On the morning of Sunday, Nov. 24, 2019, Anita McMillen found a box with five kittens on the porch of her veterinary hospital. The temperature that night had been around 30 degrees and she didn’t know how long the cats had stayed outside.

“I was disheartened because that happens to us so frequently here,” she said. “I don’t know if it’s because we’re a veterinary hospital. I don’t know if it’s because we’re kind of far out, but people have a tendency to dump cats on us quite frequently.”

The McMillens took the kittens inside Braden Run Animal Hospital and, upon checking up on them, felt even worse. The veterinarian explained they had severe respiratory tract infections and probably a virus based on the condition of their eyes. One of them didn’t survive. Another one would probably need surgery, she assumed.

“We were open Friday, they could have brought them then, they could have taken them to the shelter but they decided to dump them on a Sunday because who knows, they might have been there all night,” McMillen said. “I don’t know what the situation was, (but) I was very disappointed that someone would do that.”

McMillen proceeded to treat the cats with antibiotics and viral medication but they still needed a place to stay, so she called Toni Ferencak, adoption coordinator and fundraiser at Catnip Acres. The rescue organization said yes and took in the animals alongside medication donated by the vet, who also offered to perform the surgery pro bono.

Ferencak and Catnip Acres manager Tanya Minardo found a place for the kittens and continues to treat them. The four warriors, as they have been calling the kittens, received names – Bianca, Bridget, Bennett and Barrett – and are continuing to take medication and gain weight.

“They look 100% better than they did,” Ferencak said.

Bridget, the smallest of the litter, also had the most issues and ended up needing an emergency eye removal surgery. Minardo explained they were hoping to wait until she weighed three pounds and then take on McMillen’s offer, but the eye ruptured and she had to be taken in. Even though the cat was half the indicated size, the surgery was successful.
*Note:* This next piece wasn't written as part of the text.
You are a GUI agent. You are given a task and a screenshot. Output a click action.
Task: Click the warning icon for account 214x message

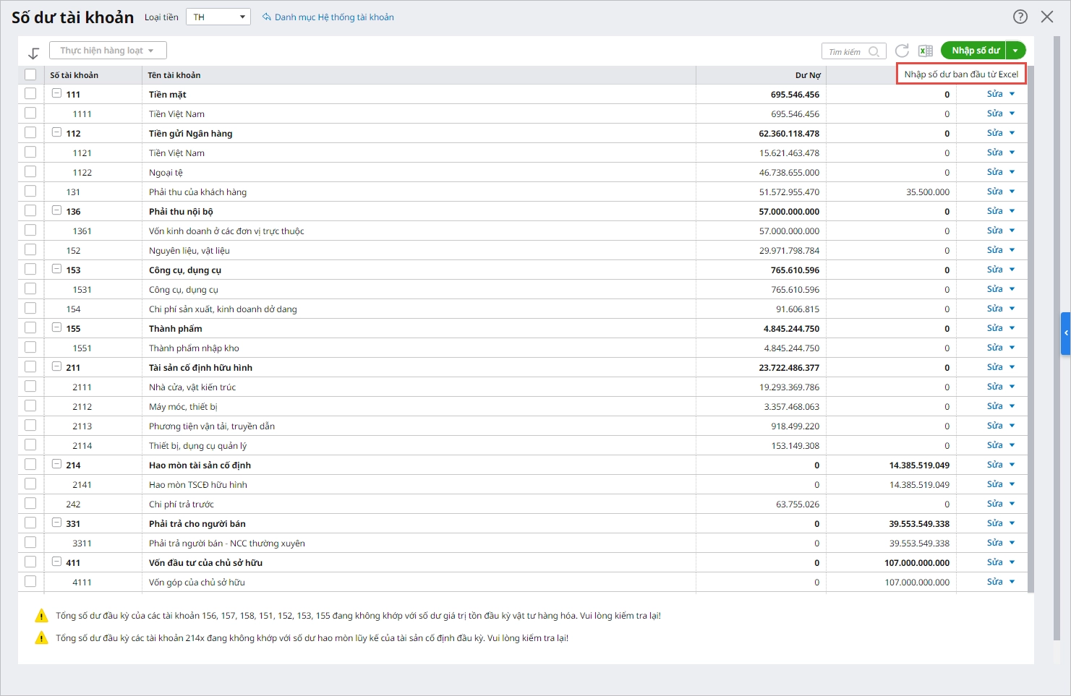(x=41, y=638)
Minardo estimates the kittens are currently three months old. They have been doing much better and are a playful bunch, running around their cage and stopping only to pose for photos. She said they still need a little time before they are ready for adoption.
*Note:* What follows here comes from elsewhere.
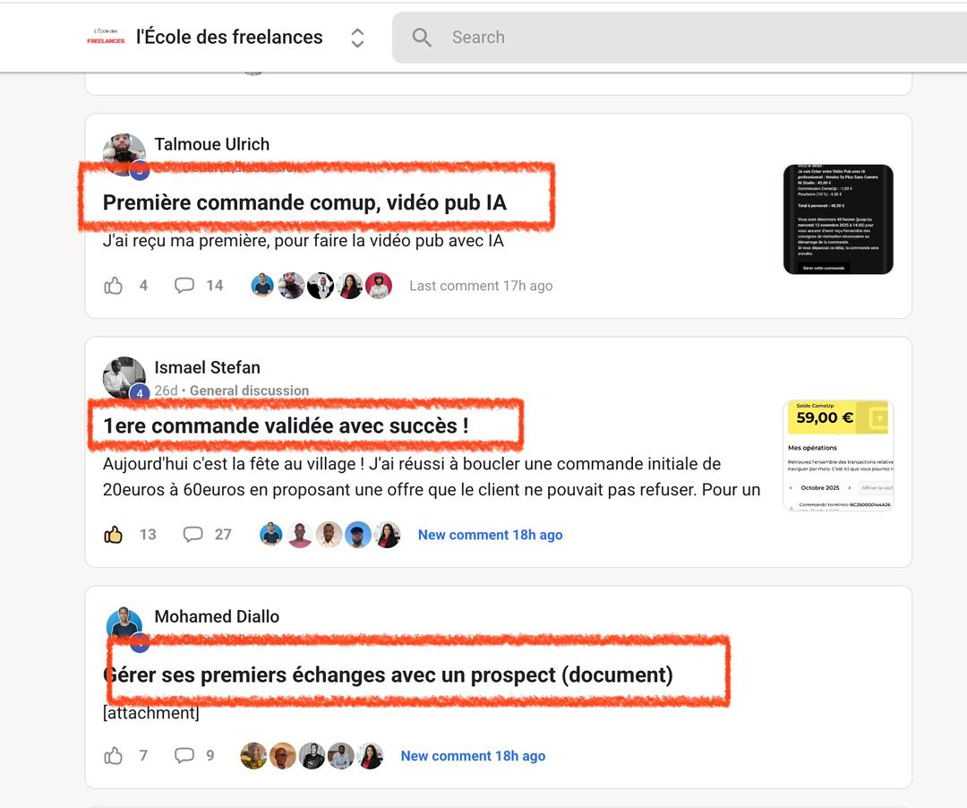
Task: Open post "1ere commande validée avec succès !"
Action: 286,426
“We don’t like them to leave here with any health problems,” Minardo said. “So first we’d like to see if we need to take anybody else’s eye out before they go to adoption and they still need to be spayed and neutered.”

Both the Braden Run Animal Hospital and Catnip Acres crews agree that people still too often abandon and mistreat their animals in Greene County. Luckily for these four kittens, humans were able to come together and save them.

“My goal is to open communication between the vets and the facilities we have in the county to take care of these animals to try to stop them from being left (out in) the cold,” McMillen said. “People just need to realize that those facilities are there, they’re there to be utilized in these situations but they obviously need to take some responsibility, too.”